In Lowe, a creditor attempted to attach a retired debtor’s pension payments that were due from a trust fund established by the employer. The trust fund contained spendthrift provisions and was funded solely by contributions of the employer. Cognizant of the fact that Pennsylvania law does not recognize nor permit wage attachments, the Lowe court stated that pensions were deferred compensation for services already rendered. 200 A.2d 880, 881-82 (1964). Thus, the court held that an individual’s pension “would no more be attachable than his wages would have been.” Id. at 881. This facet of the case however, does not address the spendthrift nature of a pension plan.

As an alternative holding, the Lowe court examined the provisions of the pension agreement which prohibited alienation or attachment and upheld the spendthrift nature of the pension agreement. Id. 200 A.2d at 882. Our prior holding is consistent with this portion of the Lowe decision. The pension agreement in Lowe would still qualify as a valid spendthrift trust today. The pension at issue was non-contributory and provided that, “prior to his retirement under conditions of eligibility for pension benefits,” the employee did not “have any right or interest in or to any portion of any funds” which were paid into the pension trust. Id. 200 A.2d at 881. Unlike the Plan at issue here, the employee did not have any access to or control over the trust assets prior to his planned retirement.

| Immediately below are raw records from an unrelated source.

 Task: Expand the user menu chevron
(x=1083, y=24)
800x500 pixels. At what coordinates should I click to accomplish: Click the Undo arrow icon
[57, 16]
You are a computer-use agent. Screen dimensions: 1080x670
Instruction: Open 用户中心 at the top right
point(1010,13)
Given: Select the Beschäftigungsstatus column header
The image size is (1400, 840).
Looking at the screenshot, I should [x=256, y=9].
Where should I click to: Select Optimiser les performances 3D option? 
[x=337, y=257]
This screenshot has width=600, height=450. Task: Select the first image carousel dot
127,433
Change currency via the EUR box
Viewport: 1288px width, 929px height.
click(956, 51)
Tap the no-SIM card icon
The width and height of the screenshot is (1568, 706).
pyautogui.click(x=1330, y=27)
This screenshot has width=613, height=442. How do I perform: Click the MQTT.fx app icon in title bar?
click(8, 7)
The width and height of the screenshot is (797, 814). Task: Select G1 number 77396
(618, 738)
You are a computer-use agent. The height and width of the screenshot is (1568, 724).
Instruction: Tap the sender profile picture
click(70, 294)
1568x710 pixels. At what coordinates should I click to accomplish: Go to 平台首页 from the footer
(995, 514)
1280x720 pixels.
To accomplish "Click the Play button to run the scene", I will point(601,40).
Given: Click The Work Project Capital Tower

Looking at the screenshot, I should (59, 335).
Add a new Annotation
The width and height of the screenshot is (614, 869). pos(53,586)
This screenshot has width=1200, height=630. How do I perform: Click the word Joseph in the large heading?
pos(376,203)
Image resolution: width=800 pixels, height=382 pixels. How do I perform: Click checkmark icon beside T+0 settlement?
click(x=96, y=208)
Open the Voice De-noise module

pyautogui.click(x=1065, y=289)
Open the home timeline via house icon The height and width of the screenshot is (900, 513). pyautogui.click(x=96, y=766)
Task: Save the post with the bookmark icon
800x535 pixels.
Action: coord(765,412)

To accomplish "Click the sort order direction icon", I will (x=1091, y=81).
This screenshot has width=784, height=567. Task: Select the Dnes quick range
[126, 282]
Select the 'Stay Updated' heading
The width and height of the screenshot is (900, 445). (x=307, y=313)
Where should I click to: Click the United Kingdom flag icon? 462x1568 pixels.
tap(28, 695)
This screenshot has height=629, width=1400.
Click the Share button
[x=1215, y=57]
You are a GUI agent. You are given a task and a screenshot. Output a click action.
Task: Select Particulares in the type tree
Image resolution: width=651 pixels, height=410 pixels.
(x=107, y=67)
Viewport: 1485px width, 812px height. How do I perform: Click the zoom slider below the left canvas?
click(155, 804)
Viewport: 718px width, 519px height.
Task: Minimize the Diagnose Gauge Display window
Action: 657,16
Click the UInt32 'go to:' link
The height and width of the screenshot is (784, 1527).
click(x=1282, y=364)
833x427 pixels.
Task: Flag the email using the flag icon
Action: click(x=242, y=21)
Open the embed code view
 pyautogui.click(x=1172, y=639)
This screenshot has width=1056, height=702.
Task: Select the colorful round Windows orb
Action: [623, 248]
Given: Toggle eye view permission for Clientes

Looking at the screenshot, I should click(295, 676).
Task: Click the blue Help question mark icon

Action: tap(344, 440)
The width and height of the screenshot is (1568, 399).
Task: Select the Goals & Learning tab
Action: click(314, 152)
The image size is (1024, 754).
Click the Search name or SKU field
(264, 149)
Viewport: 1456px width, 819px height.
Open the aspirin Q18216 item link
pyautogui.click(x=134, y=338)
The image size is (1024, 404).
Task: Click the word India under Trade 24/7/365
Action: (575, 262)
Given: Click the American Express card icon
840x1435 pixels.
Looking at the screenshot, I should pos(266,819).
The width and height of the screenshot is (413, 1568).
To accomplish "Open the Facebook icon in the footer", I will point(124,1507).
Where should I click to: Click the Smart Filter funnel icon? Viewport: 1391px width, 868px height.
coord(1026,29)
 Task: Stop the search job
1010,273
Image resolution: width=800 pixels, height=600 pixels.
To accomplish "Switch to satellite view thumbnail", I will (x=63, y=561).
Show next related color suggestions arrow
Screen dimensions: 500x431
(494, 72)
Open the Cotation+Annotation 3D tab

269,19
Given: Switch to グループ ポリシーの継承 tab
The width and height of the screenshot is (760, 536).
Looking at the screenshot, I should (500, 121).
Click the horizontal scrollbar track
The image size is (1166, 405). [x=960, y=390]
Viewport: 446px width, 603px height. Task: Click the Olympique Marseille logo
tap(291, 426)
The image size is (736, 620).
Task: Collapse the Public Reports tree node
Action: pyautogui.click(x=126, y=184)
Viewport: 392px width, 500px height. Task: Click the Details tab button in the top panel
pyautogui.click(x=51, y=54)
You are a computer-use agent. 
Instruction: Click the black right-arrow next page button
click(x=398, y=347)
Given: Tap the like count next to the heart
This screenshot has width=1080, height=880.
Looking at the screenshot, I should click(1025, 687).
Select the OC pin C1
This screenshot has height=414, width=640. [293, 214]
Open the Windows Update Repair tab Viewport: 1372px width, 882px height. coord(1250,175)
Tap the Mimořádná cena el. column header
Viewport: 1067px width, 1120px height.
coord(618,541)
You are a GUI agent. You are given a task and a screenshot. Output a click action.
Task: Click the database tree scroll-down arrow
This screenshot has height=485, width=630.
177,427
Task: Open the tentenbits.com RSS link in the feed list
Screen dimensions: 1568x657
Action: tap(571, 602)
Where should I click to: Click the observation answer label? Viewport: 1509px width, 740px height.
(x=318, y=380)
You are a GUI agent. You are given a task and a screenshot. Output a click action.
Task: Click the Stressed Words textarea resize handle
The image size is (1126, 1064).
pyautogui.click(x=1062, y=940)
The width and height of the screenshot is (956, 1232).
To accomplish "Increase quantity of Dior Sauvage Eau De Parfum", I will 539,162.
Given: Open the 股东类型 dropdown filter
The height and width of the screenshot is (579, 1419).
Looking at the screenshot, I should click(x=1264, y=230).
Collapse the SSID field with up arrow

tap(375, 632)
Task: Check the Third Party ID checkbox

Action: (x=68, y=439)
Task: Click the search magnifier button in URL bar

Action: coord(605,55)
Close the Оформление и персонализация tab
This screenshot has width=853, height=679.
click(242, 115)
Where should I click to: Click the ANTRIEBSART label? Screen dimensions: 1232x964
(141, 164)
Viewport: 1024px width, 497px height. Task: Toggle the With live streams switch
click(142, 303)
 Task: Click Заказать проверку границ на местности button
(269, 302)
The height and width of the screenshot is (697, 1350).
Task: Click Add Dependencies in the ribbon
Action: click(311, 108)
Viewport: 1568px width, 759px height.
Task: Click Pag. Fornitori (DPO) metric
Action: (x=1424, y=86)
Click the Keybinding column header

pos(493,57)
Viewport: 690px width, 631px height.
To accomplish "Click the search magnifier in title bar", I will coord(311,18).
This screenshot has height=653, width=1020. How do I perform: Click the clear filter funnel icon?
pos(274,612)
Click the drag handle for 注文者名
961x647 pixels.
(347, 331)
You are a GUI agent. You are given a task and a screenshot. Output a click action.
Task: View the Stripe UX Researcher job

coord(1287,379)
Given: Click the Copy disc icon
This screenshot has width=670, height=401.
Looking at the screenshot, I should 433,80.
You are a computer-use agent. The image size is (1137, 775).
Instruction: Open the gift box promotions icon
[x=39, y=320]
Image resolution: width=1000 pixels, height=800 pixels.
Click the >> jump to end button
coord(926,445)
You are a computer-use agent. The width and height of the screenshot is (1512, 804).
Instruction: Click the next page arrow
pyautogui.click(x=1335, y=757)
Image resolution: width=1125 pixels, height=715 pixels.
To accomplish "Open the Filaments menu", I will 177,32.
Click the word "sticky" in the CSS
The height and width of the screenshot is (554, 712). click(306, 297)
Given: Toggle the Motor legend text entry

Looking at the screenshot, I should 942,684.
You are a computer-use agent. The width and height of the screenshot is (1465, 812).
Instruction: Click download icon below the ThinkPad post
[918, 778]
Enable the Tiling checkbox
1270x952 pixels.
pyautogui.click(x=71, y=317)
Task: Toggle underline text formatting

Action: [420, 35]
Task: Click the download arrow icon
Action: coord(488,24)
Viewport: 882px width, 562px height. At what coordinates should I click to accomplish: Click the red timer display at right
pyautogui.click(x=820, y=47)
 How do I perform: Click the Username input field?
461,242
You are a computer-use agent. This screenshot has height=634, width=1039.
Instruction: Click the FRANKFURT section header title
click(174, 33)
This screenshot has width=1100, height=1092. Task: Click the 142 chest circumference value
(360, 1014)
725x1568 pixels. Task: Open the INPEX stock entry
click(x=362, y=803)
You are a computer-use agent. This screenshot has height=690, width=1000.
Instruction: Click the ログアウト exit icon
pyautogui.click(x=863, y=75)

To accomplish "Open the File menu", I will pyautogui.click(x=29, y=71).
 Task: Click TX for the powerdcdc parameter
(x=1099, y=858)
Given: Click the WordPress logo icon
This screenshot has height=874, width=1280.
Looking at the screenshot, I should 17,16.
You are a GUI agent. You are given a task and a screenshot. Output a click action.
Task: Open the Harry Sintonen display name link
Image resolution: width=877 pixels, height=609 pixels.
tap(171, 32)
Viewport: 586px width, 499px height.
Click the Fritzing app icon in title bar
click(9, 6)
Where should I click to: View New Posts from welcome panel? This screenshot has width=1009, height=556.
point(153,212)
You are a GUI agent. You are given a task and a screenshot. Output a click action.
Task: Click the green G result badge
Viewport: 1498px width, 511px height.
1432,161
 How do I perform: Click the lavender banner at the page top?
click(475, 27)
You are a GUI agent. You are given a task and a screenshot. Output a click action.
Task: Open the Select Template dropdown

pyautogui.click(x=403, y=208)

As we indicated in our prior Opinion and Order, it would violate public policy to enforce the spendthrift provisions of the Plan at issue here. Although the debtor herein did not actually draft the Plan, he is a de facto settlor of that portion of the Plan designated as the Fixed Income Fund. See Articles II, III and V and Section 1.12 of the Plan. A brief analysis of the Plan sustains this finding. Section 2.01 provides that an employee may elect to participate in *829 the Plan “by executing the appropriate form authorizing an amount of payroll deductions or reduction from his Salary in accordance with the provisions of Article III.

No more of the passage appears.